• [STATED TASK]:
List every line in the items below that contains the word "coin".

• [RECORDS SHOWN]:
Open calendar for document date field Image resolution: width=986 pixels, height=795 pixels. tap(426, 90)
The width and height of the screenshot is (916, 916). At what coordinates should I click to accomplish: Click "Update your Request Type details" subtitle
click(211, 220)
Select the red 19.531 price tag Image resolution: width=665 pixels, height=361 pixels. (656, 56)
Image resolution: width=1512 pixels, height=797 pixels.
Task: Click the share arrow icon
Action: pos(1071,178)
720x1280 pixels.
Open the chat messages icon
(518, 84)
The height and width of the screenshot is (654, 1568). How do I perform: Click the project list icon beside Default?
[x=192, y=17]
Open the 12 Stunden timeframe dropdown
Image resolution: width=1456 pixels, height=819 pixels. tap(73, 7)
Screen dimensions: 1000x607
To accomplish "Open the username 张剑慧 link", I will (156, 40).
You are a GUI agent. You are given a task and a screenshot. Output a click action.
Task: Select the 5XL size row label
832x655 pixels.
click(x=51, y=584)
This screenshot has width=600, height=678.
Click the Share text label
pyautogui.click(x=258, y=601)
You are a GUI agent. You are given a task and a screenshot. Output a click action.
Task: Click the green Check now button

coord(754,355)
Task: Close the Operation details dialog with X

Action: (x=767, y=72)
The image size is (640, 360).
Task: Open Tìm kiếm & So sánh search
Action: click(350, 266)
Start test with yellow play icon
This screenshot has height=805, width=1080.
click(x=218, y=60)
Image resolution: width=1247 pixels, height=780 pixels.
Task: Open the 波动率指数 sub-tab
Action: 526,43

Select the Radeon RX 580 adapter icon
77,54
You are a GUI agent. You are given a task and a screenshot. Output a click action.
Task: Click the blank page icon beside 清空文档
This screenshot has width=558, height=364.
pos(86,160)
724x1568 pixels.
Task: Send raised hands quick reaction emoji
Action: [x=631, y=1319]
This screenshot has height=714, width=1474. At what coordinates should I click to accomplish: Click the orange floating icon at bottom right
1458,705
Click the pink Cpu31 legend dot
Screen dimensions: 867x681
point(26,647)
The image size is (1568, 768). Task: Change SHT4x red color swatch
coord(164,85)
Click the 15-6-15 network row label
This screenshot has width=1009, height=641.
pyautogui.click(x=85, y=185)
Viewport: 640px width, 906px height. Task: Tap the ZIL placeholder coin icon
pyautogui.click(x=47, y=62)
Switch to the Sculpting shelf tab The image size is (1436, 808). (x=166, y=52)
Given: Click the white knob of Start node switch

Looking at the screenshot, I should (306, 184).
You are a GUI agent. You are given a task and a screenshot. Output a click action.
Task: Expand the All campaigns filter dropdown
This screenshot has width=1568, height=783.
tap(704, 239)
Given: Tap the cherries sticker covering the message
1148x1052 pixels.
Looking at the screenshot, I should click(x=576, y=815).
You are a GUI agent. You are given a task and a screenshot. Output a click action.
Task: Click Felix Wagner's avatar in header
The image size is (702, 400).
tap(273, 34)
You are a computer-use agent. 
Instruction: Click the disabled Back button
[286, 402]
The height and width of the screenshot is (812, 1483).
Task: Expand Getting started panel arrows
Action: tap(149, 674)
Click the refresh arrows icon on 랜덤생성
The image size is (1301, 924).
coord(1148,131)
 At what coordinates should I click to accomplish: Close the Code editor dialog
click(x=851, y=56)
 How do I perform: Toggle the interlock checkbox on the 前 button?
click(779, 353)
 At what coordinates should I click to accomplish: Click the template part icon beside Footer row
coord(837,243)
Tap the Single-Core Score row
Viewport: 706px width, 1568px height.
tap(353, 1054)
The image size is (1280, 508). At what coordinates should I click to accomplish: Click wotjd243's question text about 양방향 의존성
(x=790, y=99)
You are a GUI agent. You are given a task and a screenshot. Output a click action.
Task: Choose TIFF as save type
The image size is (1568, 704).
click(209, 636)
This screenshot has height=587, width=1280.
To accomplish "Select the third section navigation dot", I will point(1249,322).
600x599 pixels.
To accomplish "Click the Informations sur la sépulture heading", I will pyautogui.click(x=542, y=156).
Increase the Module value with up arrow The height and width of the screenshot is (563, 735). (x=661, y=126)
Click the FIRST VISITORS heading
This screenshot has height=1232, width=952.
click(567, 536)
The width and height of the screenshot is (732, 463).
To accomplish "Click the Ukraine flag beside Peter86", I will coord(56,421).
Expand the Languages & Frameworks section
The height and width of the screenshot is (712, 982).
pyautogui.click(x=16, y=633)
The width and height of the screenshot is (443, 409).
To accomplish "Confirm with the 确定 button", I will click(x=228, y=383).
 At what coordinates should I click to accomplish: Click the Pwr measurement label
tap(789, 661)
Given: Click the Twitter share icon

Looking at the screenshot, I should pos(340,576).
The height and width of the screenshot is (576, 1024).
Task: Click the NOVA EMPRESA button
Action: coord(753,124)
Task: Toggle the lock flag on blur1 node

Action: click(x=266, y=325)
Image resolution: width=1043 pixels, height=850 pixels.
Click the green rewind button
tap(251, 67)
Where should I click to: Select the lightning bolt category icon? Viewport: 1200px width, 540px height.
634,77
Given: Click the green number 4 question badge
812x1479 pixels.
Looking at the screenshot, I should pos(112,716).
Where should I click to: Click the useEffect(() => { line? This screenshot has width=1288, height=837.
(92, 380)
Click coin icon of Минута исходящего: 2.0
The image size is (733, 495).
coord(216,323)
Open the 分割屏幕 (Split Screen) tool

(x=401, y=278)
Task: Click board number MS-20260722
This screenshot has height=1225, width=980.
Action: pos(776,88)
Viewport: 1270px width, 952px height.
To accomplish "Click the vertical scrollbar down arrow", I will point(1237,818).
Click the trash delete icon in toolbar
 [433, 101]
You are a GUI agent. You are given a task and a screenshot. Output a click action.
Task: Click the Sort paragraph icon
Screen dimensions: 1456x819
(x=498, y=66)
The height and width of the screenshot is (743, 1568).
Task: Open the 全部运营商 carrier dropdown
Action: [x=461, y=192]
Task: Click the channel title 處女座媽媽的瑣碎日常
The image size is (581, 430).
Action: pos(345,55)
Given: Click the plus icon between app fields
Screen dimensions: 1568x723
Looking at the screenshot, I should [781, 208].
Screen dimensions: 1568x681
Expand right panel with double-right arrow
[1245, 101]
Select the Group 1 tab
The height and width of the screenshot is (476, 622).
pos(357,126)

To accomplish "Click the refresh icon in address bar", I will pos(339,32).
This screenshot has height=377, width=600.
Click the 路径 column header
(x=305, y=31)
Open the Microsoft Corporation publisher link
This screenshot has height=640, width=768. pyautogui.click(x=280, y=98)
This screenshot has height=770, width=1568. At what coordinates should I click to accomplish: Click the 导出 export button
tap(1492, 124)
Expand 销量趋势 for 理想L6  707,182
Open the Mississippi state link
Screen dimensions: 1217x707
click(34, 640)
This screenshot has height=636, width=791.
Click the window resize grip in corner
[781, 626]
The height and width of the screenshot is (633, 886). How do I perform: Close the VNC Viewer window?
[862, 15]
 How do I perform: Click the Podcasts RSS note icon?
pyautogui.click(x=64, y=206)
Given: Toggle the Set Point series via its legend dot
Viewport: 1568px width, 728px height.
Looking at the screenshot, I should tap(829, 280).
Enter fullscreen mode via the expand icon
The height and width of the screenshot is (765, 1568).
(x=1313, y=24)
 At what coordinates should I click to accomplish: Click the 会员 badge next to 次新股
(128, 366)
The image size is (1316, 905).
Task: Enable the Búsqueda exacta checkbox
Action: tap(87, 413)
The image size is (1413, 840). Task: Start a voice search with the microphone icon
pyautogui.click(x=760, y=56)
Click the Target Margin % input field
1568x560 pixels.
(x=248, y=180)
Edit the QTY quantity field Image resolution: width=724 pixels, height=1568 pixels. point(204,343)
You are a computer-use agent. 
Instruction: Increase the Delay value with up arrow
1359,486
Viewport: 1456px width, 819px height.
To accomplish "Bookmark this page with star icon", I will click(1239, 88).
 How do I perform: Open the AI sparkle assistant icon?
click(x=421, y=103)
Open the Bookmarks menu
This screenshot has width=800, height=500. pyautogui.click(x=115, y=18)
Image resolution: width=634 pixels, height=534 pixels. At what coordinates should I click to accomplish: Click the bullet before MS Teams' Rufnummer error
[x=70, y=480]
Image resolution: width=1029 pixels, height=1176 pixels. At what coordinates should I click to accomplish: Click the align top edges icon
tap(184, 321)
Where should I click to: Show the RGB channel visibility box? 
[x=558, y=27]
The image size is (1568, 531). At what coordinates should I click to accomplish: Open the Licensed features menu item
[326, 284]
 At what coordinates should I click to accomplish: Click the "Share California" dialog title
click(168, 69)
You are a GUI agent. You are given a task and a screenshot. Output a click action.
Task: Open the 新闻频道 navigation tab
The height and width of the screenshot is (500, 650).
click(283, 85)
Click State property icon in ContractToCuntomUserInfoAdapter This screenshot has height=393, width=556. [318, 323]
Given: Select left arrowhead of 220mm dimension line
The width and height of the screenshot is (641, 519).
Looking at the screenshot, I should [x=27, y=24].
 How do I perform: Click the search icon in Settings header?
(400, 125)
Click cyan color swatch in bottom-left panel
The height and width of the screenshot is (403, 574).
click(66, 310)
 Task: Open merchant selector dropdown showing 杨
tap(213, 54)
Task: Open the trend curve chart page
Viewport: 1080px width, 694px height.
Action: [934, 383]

• [PROBLEM SOLUTION]:
Viewport: 640px width, 906px height. Task: Tap the ZIL placeholder coin icon
Click coin icon of Минута исходящего: 2.0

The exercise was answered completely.